The same thing happens to writers as well. The Muse seizes us and the words flow and flow. When that happens you don't want to leave, eat, go to the bathroom or anything. You will literally feel like physically attacking anyone who disturbs you when you're in that 'zone', that perfect moment of communion with your talent. And when it's gone, there's no getting it back. It's not a switch you can flip. All you can do is create the environment and circumstances to bring it back and slog on in the meantime.
At least with writers you have a physical record of what you did. Unless you forget to save it or lose it. That's what almost happened to me. No, I didn't lose the whole story to a computer backup (here's a hint, email yourself drafts of your story. Gmail has unlimited storage). But I discovered while editing chapter 1 for submission to a new critique group that there were some phrases missing. Words I knew I'd put in there that readers had really, really liked. But they weren't there in the latest draft of my story. So I ran downstairs and got the hard copies with feedback that I'd gotten months ago. There they were: the missing words.

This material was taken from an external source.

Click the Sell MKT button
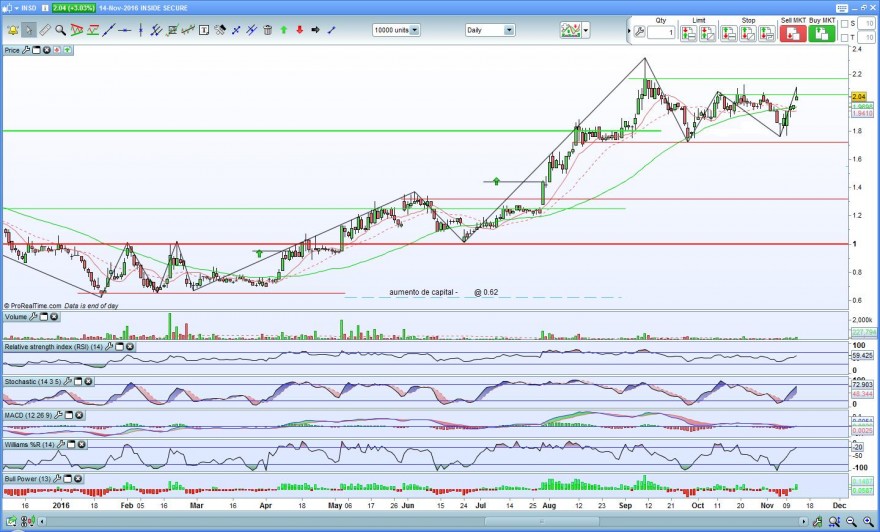 (x=793, y=34)
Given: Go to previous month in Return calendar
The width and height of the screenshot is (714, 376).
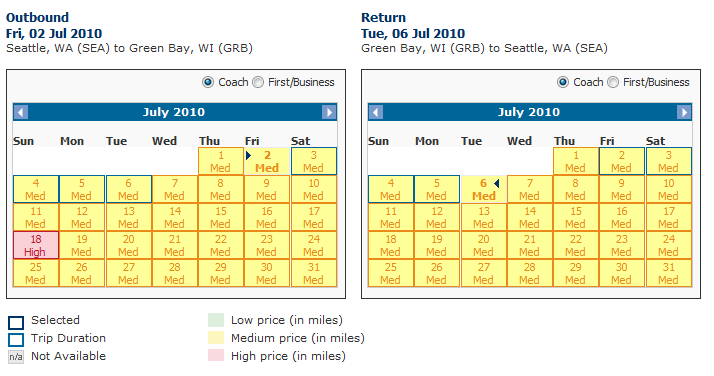Looking at the screenshot, I should (x=376, y=112).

I felt relief and panic. Apparently I'd made modifications to the story in the chapter I'd submitted for critique but I hadn't saved those changes to the main story. So I spent hours last night comparing drafts to the main document and making changes. And I still don't know if I successfully recaptured that magic that everyone loved because the words came out different when I tried to re-write them.
So, I have a new nightmare. That the words I write can be lost and the good things be lost forever. You can't write a story the exact same way twice. Because the story is different and so is the writer.